The Queue-Read Queue-Write PRAM Model: : Accounting for Contention in Parallel Algorithms

This paper introduces the queue-read queue-write ({\sc qrqw}) parallel random access machine ({\sc pram}) model, which permits concurrent reading and writing to shared-memory locations, but at a cost proportional to the number of readers/writers to any one memory location in a given step. Prior to this work there were no formal complexity models that accounted for the contention to memory locations, despite its large impact on the performance of parallel programs. The {\sc qrqw pram} model reflects the contention properties of most commercially available parallel machines more accurately than either the well-studied {\sc crcw pram} or {\sc erew pram} models: the {\sc crcw} model does not adequately penalize algorithms with high contention to shared-memory locations, while the {\sc erew} model is too strict in its insistence on zero contention at each step.
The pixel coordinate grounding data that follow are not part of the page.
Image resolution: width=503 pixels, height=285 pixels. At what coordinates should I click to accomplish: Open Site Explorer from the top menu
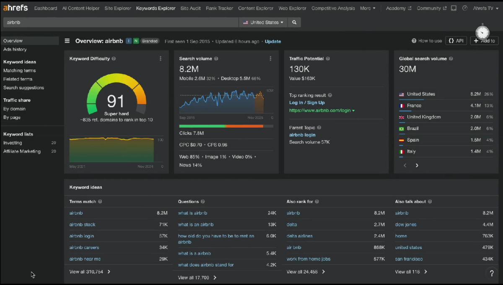pyautogui.click(x=118, y=8)
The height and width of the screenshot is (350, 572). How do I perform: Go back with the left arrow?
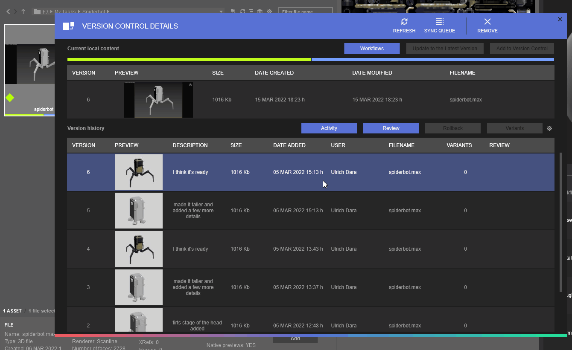(8, 12)
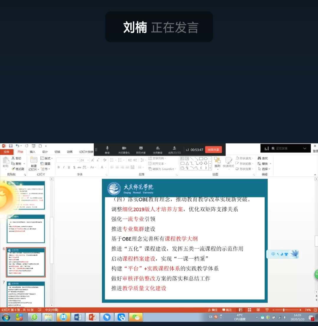Toggle the camera off (关闭摄像头) button
This screenshot has height=326, width=318.
[x=124, y=149]
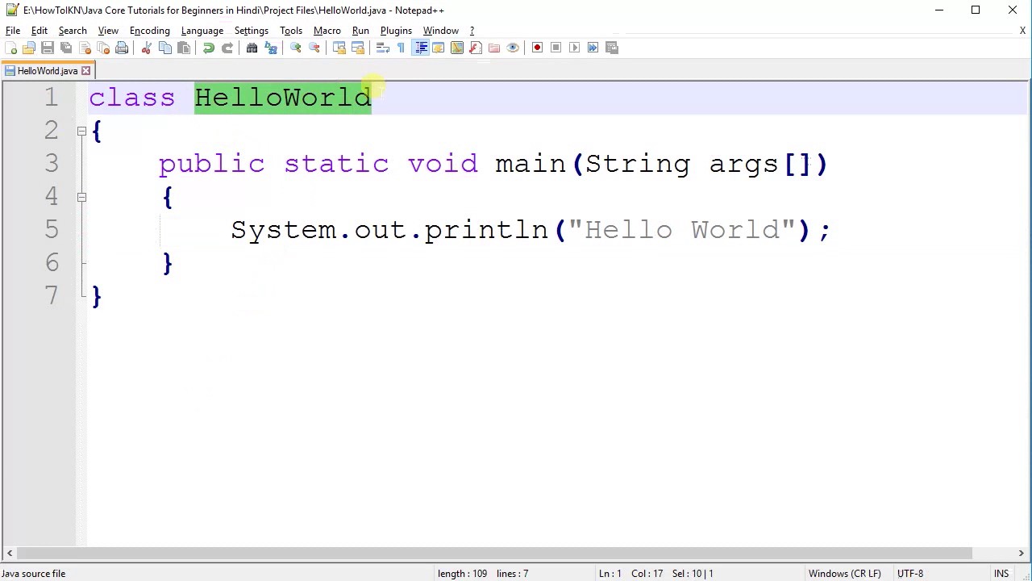This screenshot has height=581, width=1032.
Task: Collapse the class block at line 2
Action: pos(81,131)
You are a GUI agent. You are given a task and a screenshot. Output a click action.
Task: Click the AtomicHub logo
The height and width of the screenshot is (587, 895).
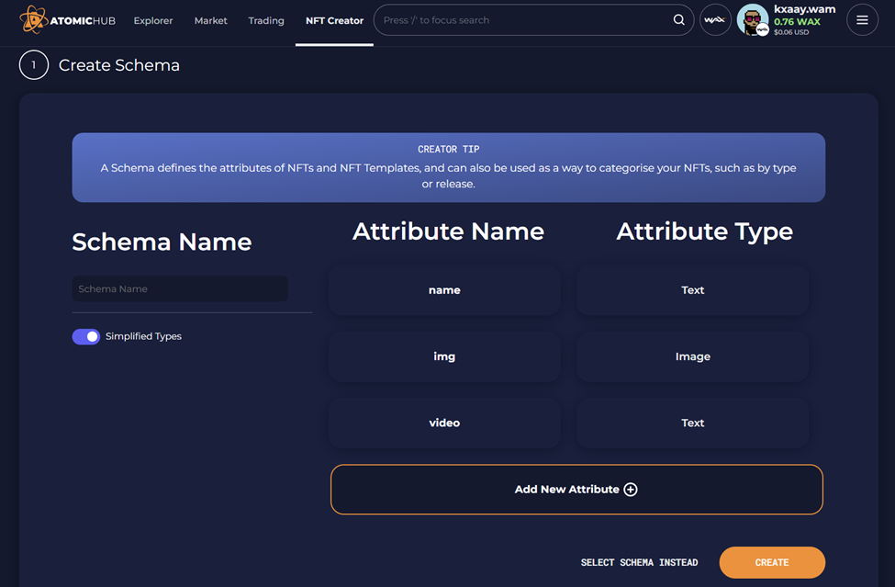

The {\sc qrqw pram} is strictly more powerful than the {\sc erew pram}. This paper shows a separation of $\sqrt{\log n}$ between the two models, and presents faster and more efficient {\sc qrqw} algorithms for several basic problems, such as linear compaction, leader election, and processor allocation. Furthermore, we present a work-preserving emulation of the {\sc qrqw pram} with only logarithmic slowdown on Valiant's {\sc bsp} model, and hence on hypercube-type noncombining networks, even when latency, synchronization, and memory granularity overheads are taken into account. This matches the best-known emulation result for the {\sc erew pram}, and considerably improves upon the best-known efficient emulation for the {\sc crcw pram} on such networks. Finally, the paper presents several lower bound results for this model, including lower bounds on the time required for broadcasting and for leader election.